1. Purge the tub: fill with tap water, sanitize water with bleach to reach FC of 10*, add Ahh-some, let jets run for a while. Clean foam then drain.
2. Fill tub with tap water.
3. Sanitize with dichlor to FC of 3**. Eventually aim for a CYA of 30.
4. Balance water to reach ~50 TA and ~7.4 pH.
5. Add boric acid to reach 50ppm borates.
6. Reduce CH with Vanishing Act. (This is a Hot Springs tub with their SWG which they document to prefer an extremely low CH of 25-75 ppm.)

If water temperature actually matters, I guess I would wait to balance between steps 3 and 4.

Does the water temperature actually matter? Does the rest of my setup plan sound right?

* I read somewhere that Ahh-some needs an oxidizer so that the stuff it dislodges actually gets destroyed. I'm happy to skip the bleach here if it isn't necessary.

** This FC is lower than the Hot Tub Basics page notes, but I thought TFP preferred to aim for a fairly low FC.
 
#1 Run the jets with Ahh!some until nothing comes out. Might take more than one or three. Let it sit a little while between jet runs. New tubs are gross. Take a look at their purging videos.

I didn't heat the water when I purged. But it was warm out.

CH helps with foaming, I'd go easy on the reduction. Everything else looks good.

Start heating when you refill after purging.
 
AhhSome works fine in cold water, but it dissolves much easier in hot/warm. If you are purging with cold water you may want to dissolved the AhhSome gel in a cup of warm water first.
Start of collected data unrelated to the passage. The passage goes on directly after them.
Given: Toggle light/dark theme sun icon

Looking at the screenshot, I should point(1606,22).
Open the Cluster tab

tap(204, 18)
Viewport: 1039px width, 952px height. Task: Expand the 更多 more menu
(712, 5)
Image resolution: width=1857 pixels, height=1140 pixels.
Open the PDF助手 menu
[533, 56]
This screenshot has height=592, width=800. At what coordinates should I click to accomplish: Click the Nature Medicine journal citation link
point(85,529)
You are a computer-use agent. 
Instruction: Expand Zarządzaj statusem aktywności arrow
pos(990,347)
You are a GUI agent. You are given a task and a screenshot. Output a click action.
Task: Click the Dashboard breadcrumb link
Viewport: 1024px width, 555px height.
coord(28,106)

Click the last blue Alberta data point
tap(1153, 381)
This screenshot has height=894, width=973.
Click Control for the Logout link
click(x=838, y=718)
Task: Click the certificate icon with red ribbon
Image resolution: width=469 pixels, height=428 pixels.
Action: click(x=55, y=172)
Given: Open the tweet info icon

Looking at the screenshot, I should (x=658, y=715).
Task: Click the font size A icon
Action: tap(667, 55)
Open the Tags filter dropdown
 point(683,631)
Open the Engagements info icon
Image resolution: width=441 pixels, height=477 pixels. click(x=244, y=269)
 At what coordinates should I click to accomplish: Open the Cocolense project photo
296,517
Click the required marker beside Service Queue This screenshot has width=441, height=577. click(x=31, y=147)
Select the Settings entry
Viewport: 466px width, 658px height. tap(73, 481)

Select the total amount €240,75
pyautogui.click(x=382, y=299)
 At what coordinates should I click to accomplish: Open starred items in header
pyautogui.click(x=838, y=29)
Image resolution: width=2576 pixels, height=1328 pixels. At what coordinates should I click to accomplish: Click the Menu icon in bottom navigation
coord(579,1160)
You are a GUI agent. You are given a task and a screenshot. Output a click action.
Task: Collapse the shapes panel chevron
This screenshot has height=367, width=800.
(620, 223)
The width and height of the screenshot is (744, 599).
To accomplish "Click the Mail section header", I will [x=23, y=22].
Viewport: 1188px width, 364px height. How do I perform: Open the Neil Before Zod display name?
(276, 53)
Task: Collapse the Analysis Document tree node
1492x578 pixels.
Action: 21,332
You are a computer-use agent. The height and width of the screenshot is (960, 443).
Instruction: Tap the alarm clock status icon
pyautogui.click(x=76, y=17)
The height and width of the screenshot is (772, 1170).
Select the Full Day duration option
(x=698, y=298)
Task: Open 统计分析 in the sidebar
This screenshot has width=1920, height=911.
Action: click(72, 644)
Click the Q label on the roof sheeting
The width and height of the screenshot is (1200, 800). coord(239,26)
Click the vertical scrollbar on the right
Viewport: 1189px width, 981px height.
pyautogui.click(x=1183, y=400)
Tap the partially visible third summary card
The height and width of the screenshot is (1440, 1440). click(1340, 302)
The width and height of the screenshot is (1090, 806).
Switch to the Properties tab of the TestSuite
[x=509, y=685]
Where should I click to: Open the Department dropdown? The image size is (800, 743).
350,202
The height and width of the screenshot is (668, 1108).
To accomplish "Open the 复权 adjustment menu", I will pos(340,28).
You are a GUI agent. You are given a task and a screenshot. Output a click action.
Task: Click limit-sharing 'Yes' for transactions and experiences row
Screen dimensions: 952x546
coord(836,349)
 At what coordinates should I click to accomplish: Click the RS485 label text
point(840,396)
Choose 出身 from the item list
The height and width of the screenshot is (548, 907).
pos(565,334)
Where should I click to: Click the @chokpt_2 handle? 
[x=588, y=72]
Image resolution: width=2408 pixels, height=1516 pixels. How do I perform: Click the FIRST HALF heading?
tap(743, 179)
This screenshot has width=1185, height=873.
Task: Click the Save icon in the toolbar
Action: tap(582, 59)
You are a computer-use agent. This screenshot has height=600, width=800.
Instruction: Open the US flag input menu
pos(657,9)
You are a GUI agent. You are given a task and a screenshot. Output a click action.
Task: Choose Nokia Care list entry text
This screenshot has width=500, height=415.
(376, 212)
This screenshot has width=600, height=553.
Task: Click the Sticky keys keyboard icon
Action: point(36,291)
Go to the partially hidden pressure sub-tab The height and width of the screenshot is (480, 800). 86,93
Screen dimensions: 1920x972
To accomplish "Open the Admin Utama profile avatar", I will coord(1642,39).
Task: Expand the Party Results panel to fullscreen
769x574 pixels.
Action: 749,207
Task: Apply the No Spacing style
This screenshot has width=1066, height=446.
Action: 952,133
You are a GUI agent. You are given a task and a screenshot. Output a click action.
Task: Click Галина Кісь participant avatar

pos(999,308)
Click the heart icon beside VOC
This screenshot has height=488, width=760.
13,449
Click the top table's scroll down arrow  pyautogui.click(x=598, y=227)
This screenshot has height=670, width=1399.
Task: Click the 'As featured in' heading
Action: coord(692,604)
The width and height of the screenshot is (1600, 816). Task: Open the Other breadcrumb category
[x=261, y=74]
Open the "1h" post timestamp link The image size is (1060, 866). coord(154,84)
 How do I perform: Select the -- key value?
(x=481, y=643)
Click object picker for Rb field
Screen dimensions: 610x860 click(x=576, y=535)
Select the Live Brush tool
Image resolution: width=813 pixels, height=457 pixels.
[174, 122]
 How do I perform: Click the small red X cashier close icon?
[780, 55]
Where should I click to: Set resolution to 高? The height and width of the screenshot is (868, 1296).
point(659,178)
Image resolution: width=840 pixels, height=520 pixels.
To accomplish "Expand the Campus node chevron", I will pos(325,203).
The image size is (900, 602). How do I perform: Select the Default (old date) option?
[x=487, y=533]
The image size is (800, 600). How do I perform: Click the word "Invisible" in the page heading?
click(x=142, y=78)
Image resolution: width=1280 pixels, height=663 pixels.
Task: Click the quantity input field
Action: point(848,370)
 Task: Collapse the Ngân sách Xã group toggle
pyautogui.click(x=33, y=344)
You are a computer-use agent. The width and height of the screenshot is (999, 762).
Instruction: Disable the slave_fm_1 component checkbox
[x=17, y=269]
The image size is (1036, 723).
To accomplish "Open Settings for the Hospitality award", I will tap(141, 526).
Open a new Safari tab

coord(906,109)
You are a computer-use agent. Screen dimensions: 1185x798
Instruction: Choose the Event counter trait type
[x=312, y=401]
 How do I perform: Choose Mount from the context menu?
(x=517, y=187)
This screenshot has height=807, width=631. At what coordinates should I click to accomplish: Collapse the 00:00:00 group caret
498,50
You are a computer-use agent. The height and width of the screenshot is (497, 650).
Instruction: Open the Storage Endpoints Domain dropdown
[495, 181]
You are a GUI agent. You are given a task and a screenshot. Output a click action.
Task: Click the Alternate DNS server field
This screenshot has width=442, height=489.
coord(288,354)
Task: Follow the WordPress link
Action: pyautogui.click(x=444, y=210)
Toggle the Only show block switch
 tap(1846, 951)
My advice is to forget trying to balance TA & pH in a hot tub. In my experience the volume is too small and things get way to finicky. I just dose with acid daily to keep my pH in range. After 7 - 10 days the TA and pH get to a balance point naturally and my pH stays pretty much stable. Whenever I try to rush the process by driving the TA to where I think it should be, it ends up taking longer and being a lot more frustrating.

No idea why your directions say to have the water warm before balancing, unless it is because if you are using dry chemicals they may dissolve easier - maybe.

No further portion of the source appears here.